In 2004 they scored infamy for Orrall song Al Gore that features a cameo by Tennessean Gore.

Meanwhile back to Christie whose album was produced by Brisbane based session serf Andrew Cochrane and shoots for a more country rock edge than current country pop fads.

She wrote Perfect Crime - an up-tempo song that features a runaway train as the metaphor for stolen love - with Orrall and Jonathan Sora-English.

It's radio friendly and perfect vehicle, so to speak, for Lamb's ascent to success that began with her assertive album entrée Broken Record , penned by prolific West Virginia singer-songwriter Rachel Proctor, now 39, and Matthew West.
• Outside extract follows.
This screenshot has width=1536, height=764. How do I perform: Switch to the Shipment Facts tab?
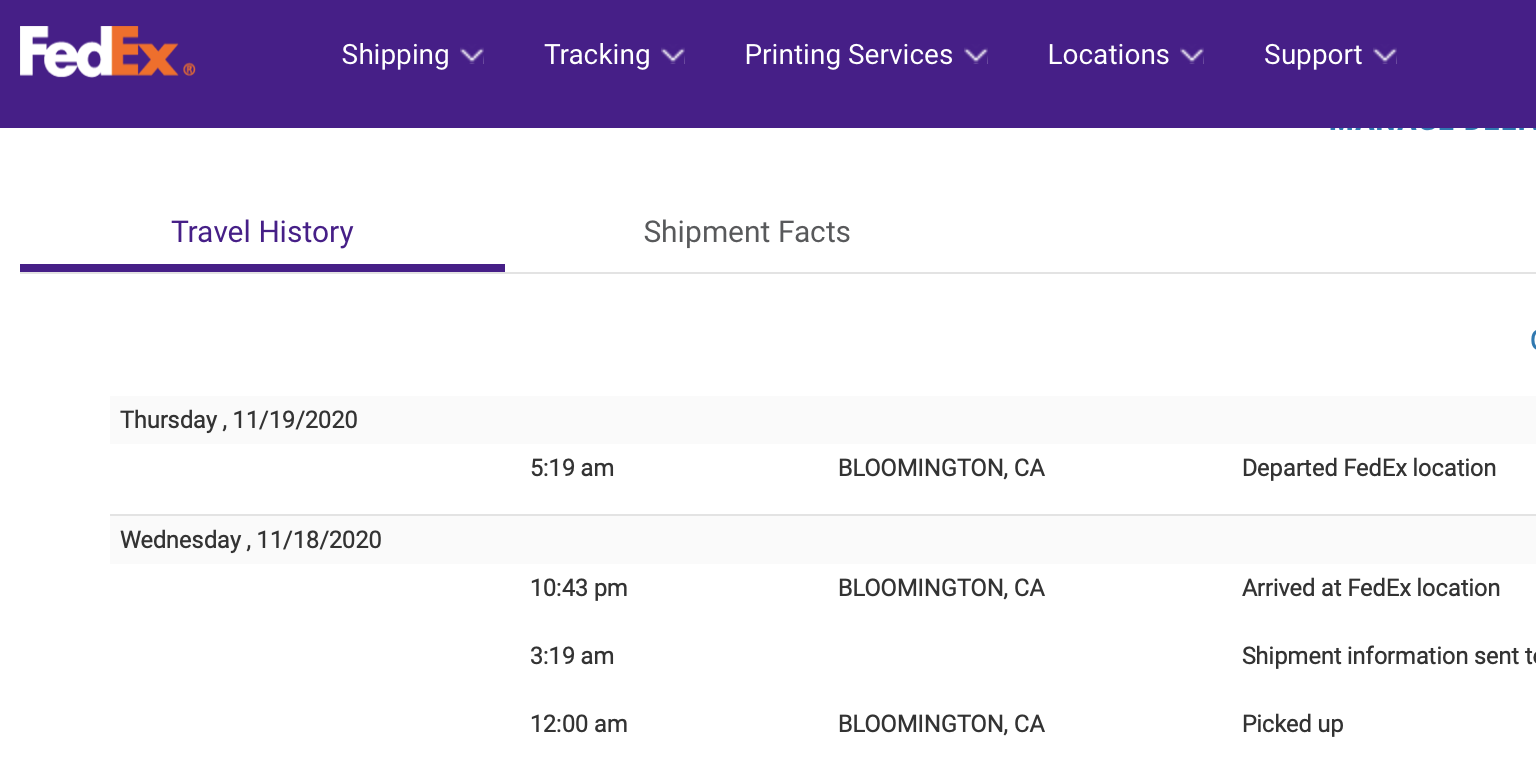pyautogui.click(x=747, y=232)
The duo also collaborated on Something In The Way - another hook heavy up-tempo tune that enables Lamb to stretch her notes.


“He's got a tattoo on his right arm/ of a lasso round a bleeding heart/ last seen in a back road dive/ killing me with his blue eyes.” - Manhunt - Christie Lamb-Jonathan Sora-English-Bill De Luigi-Dustin James.

It's not clear if Lamb or her co-writers have a penchant for men with tattoos but the wanted male in Manhunt has also blown his wages or dole money on ink.

That's a most distinctive visual target - not just for trigger happy cop sharp shooters but for a woman who wants to bring her beau's “lips to justice.”

Lamb leaves the posse at home for her trip to a more blissful and nostalgia laced Wild West like Toby Keith, in Wish You Were A Cowboy where romance drenched sunsets replace lead sandwiches from the barrels of bandits guns.

It's no surprise the writers - Blair Morgan, Heather Morgan and Troy Verges - are regular chart climbers for their mainstream clients.

Lamb continues with a booze chaser in her fitting finale - Watered Down Whiskey from the pen of Bonnie Baker and Jonathan Cain.

Yes, former Journey, Bad English and Babys singer Cain, now 64, is the same bloke who wrote Jimmy Barnes hit Working Class Man that enjoyed a country gallop by rootsy country singer Lacy J Dalton.

Lamb is young and glamorous enough to illustrate her music with vivid videos that connect with the all-important youth market that is helping the genre invade suburbia without radio support.

She cites Texans Miranda Lambert and Kacey Musgraves and The Pistol Annies among her musical mentors.

They write most of their own tunes so that's a lethal launch pad for longevity.